The CMMC model has five levels of maturation:

Level 1: Safeguard Federal Contract Information (FCI) 
Level 2: Serve as transition step in cybersecurity maturity progression to protect CUI 
Level 3: Protect Controlled Unclassified Information (CUI) 
Levels 4-5: Protect CUI and reduce risk of Advanced Persistent Threats (APTs)

The Cybersecurity Maturity Model Certification program has 17 total Domains across these five levels.

Almost all of the domains come from NIST 800-171 and Federal Information and Processing Standards 200.

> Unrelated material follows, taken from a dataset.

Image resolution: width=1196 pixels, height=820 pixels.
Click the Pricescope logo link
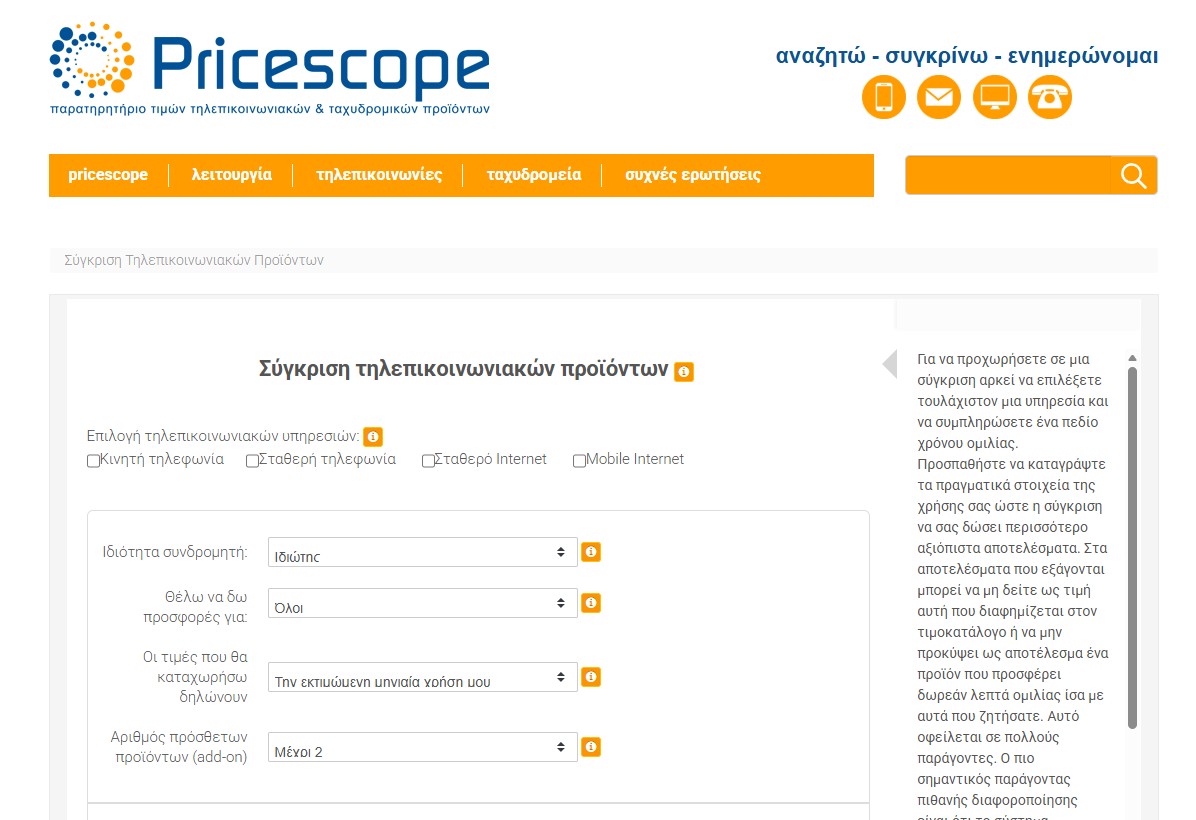270,68
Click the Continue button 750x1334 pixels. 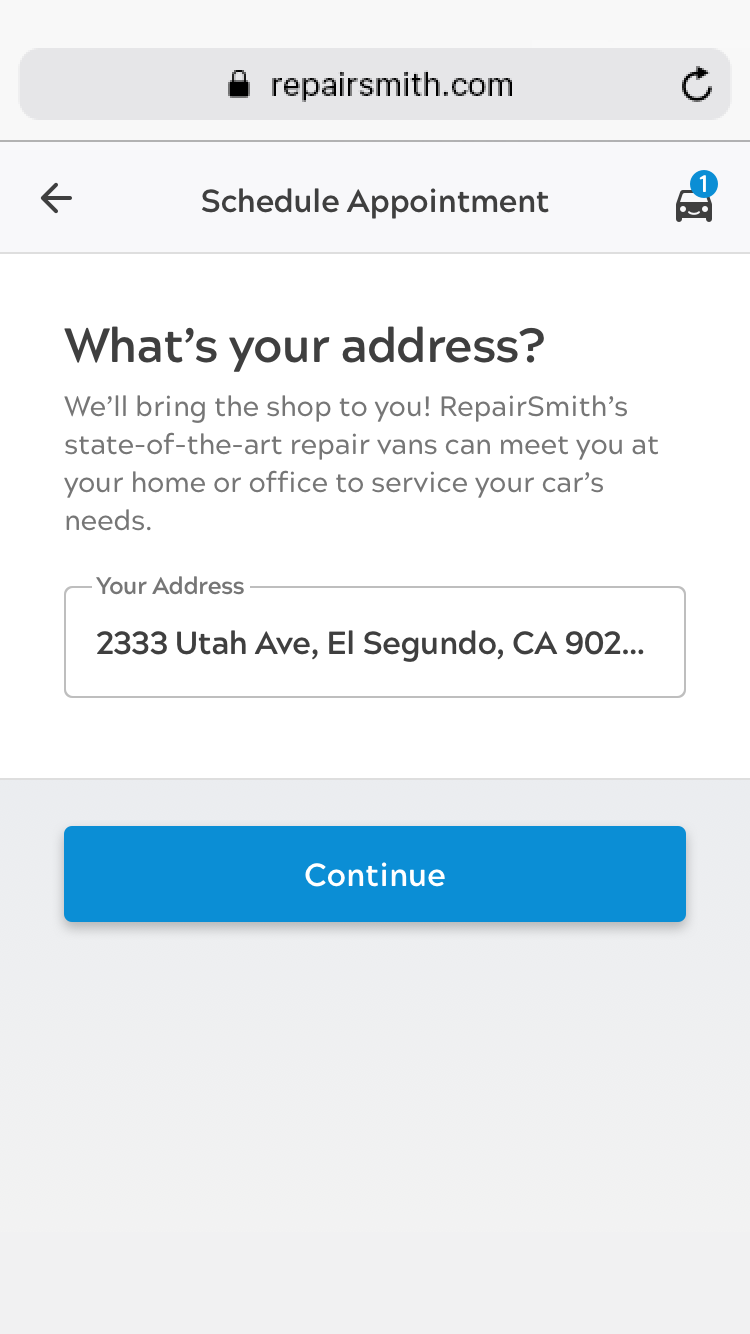[375, 874]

To these 14 domains, the CMMC model adds Asset Management (AM), Recovery (RE), and Situational Awareness (SA) from other Interational and Risk Management Frameworks. Practices and Processes

Across these Domains the model has 171 practices. In oder to be compliant with each practice, you must demonstrate compliance with every single objective taken from the 171a methodology. For Level 3 maturation, the practices in each of the Domains of CMMC require someone to meet compliance on 362 objectives.

The CMMC model also requires an assessor to establish process maturity.

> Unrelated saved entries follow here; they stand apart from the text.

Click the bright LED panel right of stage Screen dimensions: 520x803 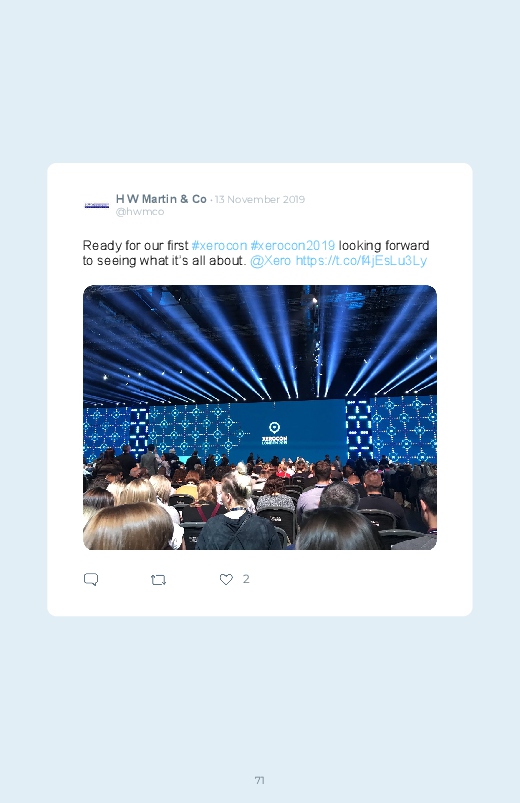pyautogui.click(x=359, y=430)
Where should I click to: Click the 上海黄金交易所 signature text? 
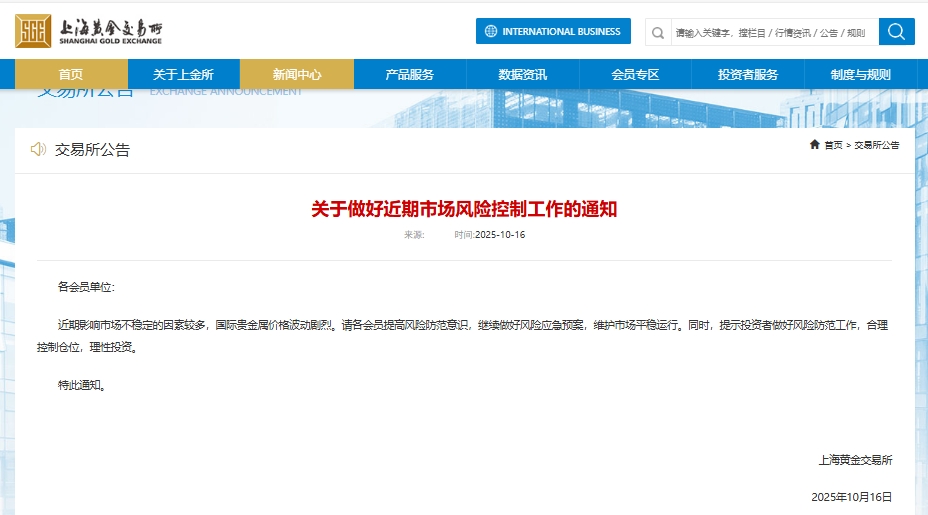[x=855, y=460]
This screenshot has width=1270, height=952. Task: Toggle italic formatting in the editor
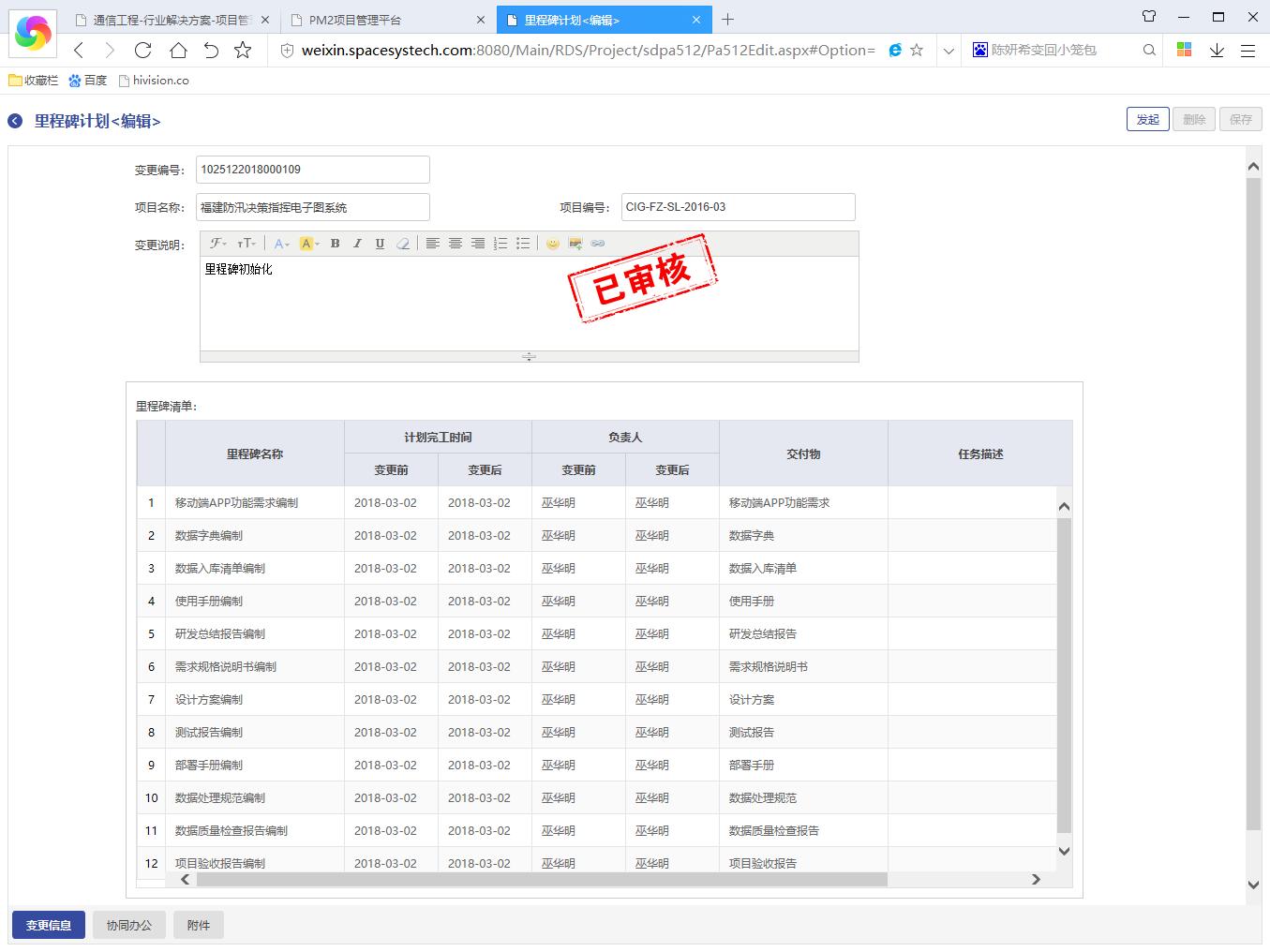357,244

Maturity Level 1 allows you to demonstrate processes in an ad hoc manner, and will not require poilcy in place for compliance. However, every company will find security impossible to meet without good policy. So, while you are not technically required to show policy for Level 1 compliance, it will be hard to reach without it.

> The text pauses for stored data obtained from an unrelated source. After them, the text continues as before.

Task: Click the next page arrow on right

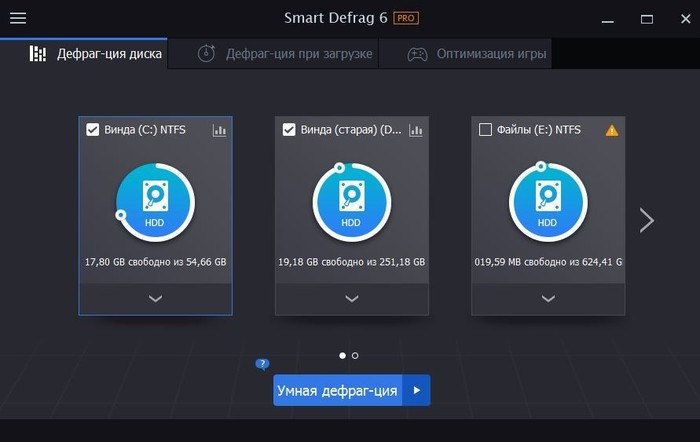Action: click(647, 220)
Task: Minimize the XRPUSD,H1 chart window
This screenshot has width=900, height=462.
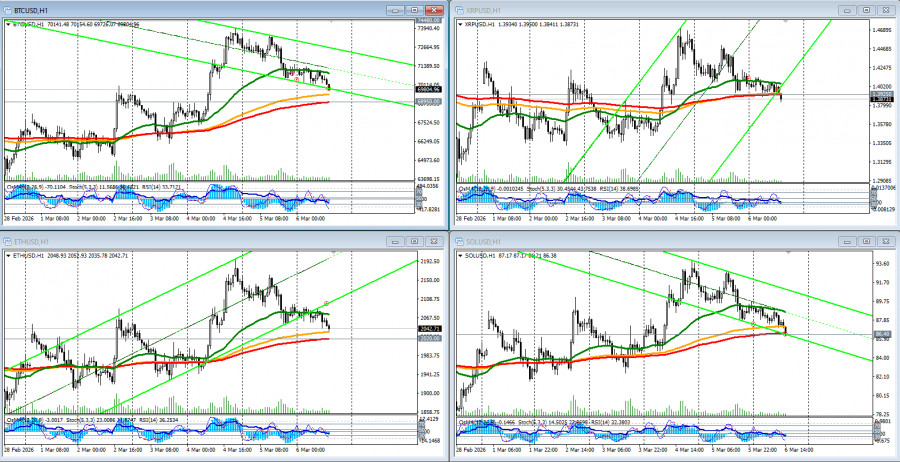Action: 844,9
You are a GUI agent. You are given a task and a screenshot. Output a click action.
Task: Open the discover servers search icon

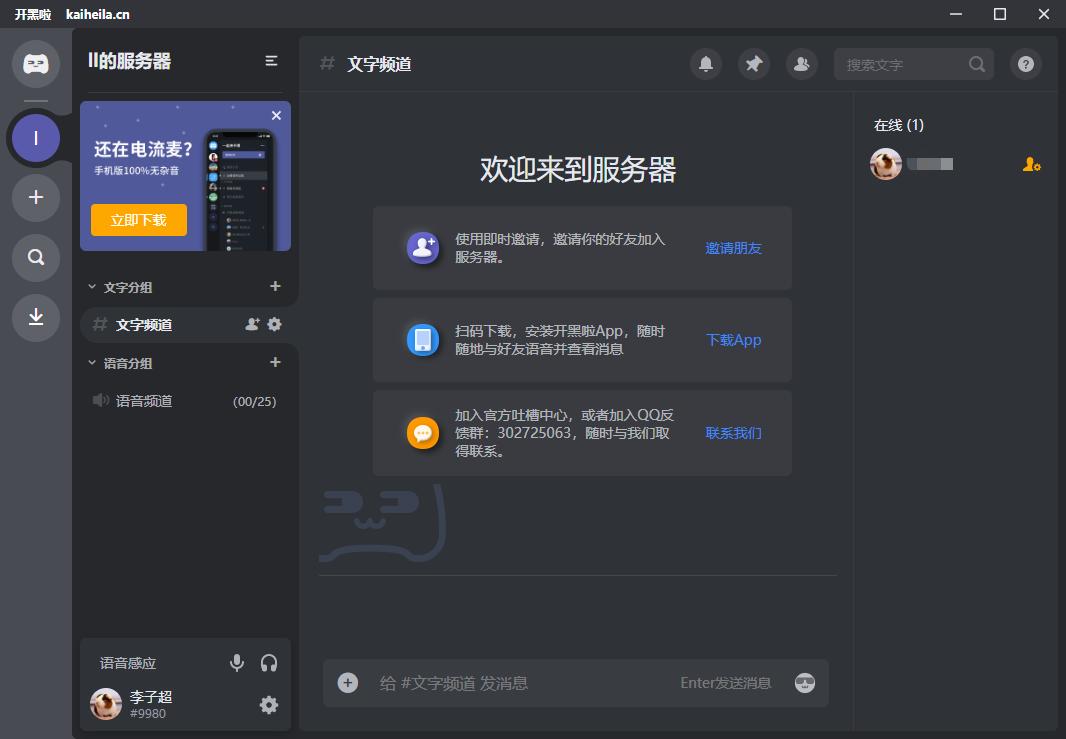[36, 257]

Level 2 maturity requires an organization to establish and document practices within a Domain. This does not mean you must write a process documentation for each Domain. Many of the objectives used to measure process maturity will exist across your portfolio.

Level 3 maturity is required to handle CUI. An organization must establish, maintain, and resource a plan for managing cybersecurity. CUI activities must be defined in the plan.

Level 4 requires an organization to review and measure practices for effectiveness. They must look for vulnerabilities and address them when found.

Level 5 requires a company to standardize and optimize process implementation throughout the organization. Most Level 5 organziations will be better prepared through experience handling Classified or nuclear information.


The CMMC Model includes several assumptions about the cost of implementing CyberSecurity.

As Jacob Horne of DefCert notes, the Interim Rules assume Defense contractors have implemented the controls of 171, although few have managed to do so.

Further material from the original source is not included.